(ФРАГМЕНТ ДОКУМЕНТА)
Писатель категорически не принял интерпретацию Тарковским его «сциентистского пейзажа» и идей «соляристики». Лем так отозвался об экранизации: «„Солярис“ – это книга, из-за которой мы здорово поругались с Тарковским… Он хотел показать, что космос очень противен и неприятен, а вот на Земле – прекрасно. Я-то писал и думал совсем наоборот»[3]. И еще: «Он снял совсем не „Солярис“, а „Преступление и наказание“. Ведь из фильма следует только то, что этот паскудный Кельвин довел бедную Хари до самоубийства, а потом по этой причине терзался угрызениями совести… А совсем уж ужасным было то, что Тарковский ввел в фильм родителей Кельвина и даже какую-то его тетю, а прежде всего – мать, а „мать“ – это „Россия“, „Родина“, „Земля“. Это меня уже порядочно рассердило. Были мы в тот момент как две лошади, которые тянут одну телегу в разные стороны… У меня Кельвин решает остаться на планете без какой-либо надежды, а Тарковский создал картину, в которой появляется какой-то остров, а на нем домик. И когда я слышу о домике и острове, то чуть ли не выхожу из себя от возмущения»[4].

(ИЗВЛЕЧЁННЫЕ ДАННЫЕ)
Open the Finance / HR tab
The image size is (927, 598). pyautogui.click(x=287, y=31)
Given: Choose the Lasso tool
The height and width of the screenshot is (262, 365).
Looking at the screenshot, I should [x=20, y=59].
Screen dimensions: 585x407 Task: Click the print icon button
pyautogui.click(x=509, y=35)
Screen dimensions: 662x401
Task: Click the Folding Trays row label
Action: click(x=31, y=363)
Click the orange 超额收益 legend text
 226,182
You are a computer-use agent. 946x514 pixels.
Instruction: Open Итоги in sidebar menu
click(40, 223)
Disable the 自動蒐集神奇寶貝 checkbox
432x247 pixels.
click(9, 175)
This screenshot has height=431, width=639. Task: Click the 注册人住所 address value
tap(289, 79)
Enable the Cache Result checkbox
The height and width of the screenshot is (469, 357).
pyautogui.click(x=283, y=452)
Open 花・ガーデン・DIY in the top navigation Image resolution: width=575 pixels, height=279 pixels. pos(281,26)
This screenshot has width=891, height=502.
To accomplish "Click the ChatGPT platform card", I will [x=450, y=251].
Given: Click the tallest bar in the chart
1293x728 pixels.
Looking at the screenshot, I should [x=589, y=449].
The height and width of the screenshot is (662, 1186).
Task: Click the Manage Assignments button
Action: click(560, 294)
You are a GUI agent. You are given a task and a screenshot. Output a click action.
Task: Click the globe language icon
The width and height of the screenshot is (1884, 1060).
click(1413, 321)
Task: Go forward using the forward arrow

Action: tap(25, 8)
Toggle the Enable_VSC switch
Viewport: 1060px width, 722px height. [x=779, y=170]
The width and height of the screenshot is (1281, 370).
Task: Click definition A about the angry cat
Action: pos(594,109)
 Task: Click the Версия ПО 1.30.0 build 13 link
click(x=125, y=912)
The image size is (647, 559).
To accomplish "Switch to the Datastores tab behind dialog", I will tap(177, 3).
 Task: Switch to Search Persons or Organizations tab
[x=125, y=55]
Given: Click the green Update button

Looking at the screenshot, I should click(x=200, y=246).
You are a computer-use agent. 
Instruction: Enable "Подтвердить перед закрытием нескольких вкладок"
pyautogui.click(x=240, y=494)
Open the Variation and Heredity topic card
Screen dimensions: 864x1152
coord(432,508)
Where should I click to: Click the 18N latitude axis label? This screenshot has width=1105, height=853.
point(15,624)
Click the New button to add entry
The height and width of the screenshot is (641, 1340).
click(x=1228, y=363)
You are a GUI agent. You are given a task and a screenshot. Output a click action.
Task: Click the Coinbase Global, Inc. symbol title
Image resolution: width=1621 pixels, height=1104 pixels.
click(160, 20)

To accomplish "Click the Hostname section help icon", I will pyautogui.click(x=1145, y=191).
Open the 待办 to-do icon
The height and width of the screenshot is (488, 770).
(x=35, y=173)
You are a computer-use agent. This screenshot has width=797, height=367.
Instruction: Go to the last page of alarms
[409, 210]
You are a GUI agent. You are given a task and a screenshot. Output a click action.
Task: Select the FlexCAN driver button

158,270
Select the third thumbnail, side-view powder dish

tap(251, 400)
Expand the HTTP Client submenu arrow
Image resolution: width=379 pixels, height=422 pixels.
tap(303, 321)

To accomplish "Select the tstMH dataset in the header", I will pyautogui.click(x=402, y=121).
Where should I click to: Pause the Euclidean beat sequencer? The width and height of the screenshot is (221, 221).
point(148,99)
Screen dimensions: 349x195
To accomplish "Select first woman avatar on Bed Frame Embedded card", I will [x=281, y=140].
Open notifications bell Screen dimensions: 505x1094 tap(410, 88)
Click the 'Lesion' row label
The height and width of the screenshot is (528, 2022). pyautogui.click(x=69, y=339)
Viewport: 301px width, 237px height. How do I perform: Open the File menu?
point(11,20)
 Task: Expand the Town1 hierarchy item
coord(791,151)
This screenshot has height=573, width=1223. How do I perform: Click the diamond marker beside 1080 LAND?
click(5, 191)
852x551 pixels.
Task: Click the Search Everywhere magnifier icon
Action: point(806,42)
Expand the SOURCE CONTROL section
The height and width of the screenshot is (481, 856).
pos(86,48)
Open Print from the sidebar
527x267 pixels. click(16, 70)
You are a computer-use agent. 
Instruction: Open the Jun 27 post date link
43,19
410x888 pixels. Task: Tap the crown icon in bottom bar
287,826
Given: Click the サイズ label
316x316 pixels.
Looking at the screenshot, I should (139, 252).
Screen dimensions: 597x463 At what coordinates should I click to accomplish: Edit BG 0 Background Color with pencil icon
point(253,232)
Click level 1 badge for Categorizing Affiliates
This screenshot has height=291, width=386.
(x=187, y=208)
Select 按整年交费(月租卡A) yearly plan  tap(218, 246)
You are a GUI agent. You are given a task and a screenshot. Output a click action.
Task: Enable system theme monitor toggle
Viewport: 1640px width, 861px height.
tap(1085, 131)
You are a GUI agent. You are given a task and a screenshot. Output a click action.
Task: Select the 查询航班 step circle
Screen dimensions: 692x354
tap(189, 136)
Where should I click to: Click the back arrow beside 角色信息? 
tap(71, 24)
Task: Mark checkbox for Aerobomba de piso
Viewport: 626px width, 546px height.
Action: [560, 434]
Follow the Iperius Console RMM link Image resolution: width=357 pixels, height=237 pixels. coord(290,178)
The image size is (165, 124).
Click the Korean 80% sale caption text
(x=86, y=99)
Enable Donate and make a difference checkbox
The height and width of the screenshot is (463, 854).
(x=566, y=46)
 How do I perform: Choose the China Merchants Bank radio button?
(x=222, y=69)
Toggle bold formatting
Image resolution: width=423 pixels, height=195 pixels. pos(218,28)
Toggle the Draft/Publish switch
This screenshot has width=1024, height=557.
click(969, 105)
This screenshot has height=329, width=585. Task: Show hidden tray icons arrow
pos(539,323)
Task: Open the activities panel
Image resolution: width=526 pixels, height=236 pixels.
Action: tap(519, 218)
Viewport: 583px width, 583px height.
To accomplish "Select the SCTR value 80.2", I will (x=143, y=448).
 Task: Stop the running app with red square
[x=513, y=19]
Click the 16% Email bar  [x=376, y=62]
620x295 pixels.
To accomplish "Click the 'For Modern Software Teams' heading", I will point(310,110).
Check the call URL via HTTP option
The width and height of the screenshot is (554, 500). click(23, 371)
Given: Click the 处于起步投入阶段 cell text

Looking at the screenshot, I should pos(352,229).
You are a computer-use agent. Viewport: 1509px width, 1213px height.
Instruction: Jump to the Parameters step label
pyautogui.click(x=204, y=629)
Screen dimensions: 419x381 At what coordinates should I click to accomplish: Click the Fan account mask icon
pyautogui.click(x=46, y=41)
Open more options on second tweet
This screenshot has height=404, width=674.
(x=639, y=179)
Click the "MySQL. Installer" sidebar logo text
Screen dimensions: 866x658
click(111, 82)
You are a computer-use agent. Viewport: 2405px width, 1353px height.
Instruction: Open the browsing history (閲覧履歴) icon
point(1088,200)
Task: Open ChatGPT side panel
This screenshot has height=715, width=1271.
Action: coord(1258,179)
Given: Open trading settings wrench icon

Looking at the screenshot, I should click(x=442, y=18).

(ЦЕЛЬ ЗАДАНИЯ) Извлеките фрагмент о споре Лема с Тарковским из-за «Соляриса» целиком, слово в слово. Приведённые пункты для работы не понадобятся.

(ОТВЕТ)
Писатель категорически не принял интерпретацию Тарковским его «сциентистского пейзажа» и идей «соляристики». Лем так отозвался об экранизации: «„Солярис“ – это книга, из-за которой мы здорово поругались с Тарковским… Он хотел показать, что космос очень противен и неприятен, а вот на Земле – прекрасно. Я-то писал и думал совсем наоборот»[3]. И еще: «Он снял совсем не „Солярис“, а „Преступление и наказание“. Ведь из фильма следует только то, что этот паскудный Кельвин довел бедную Хари до самоубийства, а потом по этой причине терзался угрызениями совести… А совсем уж ужасным было то, что Тарковский ввел в фильм родителей Кельвина и даже какую-то его тетю, а прежде всего – мать, а „мать“ – это „Россия“, „Родина“, „Земля“. Это меня уже порядочно рассердило. Были мы в тот момент как две лошади, которые тянут одну телегу в разные стороны… У меня Кельвин решает остаться на планете без какой-либо надежды, а Тарковский создал картину, в которой появляется какой-то остров, а на нем домик. И когда я слышу о домике и острове, то чуть ли не выхожу из себя от возмущения»[4].